When players have breakout seasons as freshmen or redshirt freshmen, often there is worry that they will have a decline in production the following year.
Middle Tennessee redshirt sophomore wide receiver Richie James is proving this season that adage is a myth.
Following his redshirt freshman season in which James set school and freshman Conference USA records with 108 receptions and 1,346 yards, it would have been easy to think there would be no way he could play even better. But, through 10 games this year, he just might be.
“He’s a great player and great players shouldn’t drop off,” MT offensive coordinator Tony Franklin said. “He’s getting better all the time, and he’s just a special football player.”
James currently leads Conference USA in receiving yards per game (125.4) and is second in receptions per game (8.5). His 1,254 receiving yards are fourth-most in the country, while his receptions per game come in fifth.
For his career, James ranks third all-time at Middle Tennessee with 193 catches, just one behind Tyrone Calico for second. His 2,600 total receiving yards are also third all-time for a Blue Raider, and he is just 37 yards from passing Calico for second.
The secret to James’ success over his two seasons isn’t really hard to understand. He has a constant drive to get better, and his consistency has been born out of it.
“I just try to be as consistent as I can be,” he said. “I had a few drops this year, but those were just fundamental things and I wasn’t focused. Now I think I’m getting on track … I’m getting the feel for it at the right time when my team needs me as much as I need them.”
The Blue Raider wide receiving corps has been riddled with injuries since before the season even started. With multiple wideouts out of the mix, a young group around James has had to pick up the slack.
Teams have tried to come up with ways to blanket James and limit his effectiveness, and that has caused the Blue Raider offense to be creative in getting him the ball.
“We’ve had to move him around to find ways to not get him doubled,” Franklin said. “The good thing is [wide receivers] Ty Lee and Dennis [Andrews] are getting better, and that’s helped.”

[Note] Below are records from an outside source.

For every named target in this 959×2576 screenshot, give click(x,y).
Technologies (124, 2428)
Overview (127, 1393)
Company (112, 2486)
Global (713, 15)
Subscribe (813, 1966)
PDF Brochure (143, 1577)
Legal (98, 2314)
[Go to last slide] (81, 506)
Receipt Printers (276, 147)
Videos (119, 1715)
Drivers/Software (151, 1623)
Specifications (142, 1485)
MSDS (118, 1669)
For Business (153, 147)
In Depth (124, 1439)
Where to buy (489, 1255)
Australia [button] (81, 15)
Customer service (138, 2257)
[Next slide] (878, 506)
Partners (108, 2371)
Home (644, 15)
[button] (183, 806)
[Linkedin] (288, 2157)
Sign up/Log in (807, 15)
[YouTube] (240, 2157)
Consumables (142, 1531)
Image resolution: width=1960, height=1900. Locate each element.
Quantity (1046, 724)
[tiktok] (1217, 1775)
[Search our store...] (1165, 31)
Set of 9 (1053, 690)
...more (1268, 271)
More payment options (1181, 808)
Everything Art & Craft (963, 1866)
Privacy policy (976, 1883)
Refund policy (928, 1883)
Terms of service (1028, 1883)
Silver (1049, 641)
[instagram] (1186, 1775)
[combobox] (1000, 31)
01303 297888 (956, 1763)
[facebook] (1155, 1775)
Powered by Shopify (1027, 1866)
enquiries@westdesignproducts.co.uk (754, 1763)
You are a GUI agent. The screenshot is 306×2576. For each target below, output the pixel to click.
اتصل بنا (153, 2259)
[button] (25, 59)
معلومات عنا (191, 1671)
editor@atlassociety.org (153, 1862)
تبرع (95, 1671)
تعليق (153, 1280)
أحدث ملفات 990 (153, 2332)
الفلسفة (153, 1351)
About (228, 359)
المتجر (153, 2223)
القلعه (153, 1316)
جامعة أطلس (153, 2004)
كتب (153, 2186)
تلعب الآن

Perhaps no injury Middle Tennessee has had to face this season was more of a loss than redshirt sophomore quarterback Brent Stockstill’s. But, in the game and a half since he went down with a broken collarbone, James hasn’t missed a beat, even though he’s had to switch from catching passes from a left-handed QB to a right-handed one.
With redshirt freshman backup quarterback John Urzua under center against Marshall, James hauled in 12 catches for 122 yards. He now has over 100 yards receiving in a school record six straight games.
“John is figuring me out and I’m figuring his throws out,” James said. “It’s different between a right hand throw and a left hand throw, but we’re getting it down.”
Even with all of his accomplishments and accolades, being named to the Freshman All-American First Team by the FWAA, USA Today and Athlon Sports and the All-C-USA First Team last season, there is one nomination that surprisingly wasn’t given to James.
He was placed on the watch lists of both the Biletnikoff and Maxwell Awards in the preseason, but when semifinalists for the Biletnikoff (honors the nation’s most outstanding receiver) were announced, his name wasn’t one mentioned.
Though he wasn’t included amongst the semifinalists, James said it doesn’t change anything about his season or the way he will finish it.
“I don’t think about awards,” he said. “That’s politics; I don’t really care about it. I’m just trying to compete with myself.”
With the numbers James has put up through 25 games in his Middle Tennessee career, it’s clear he needs no added motivation to be great. And no matter what quarterback is under center for the Blue Raiders, they can rest assured their top target will consistently be open.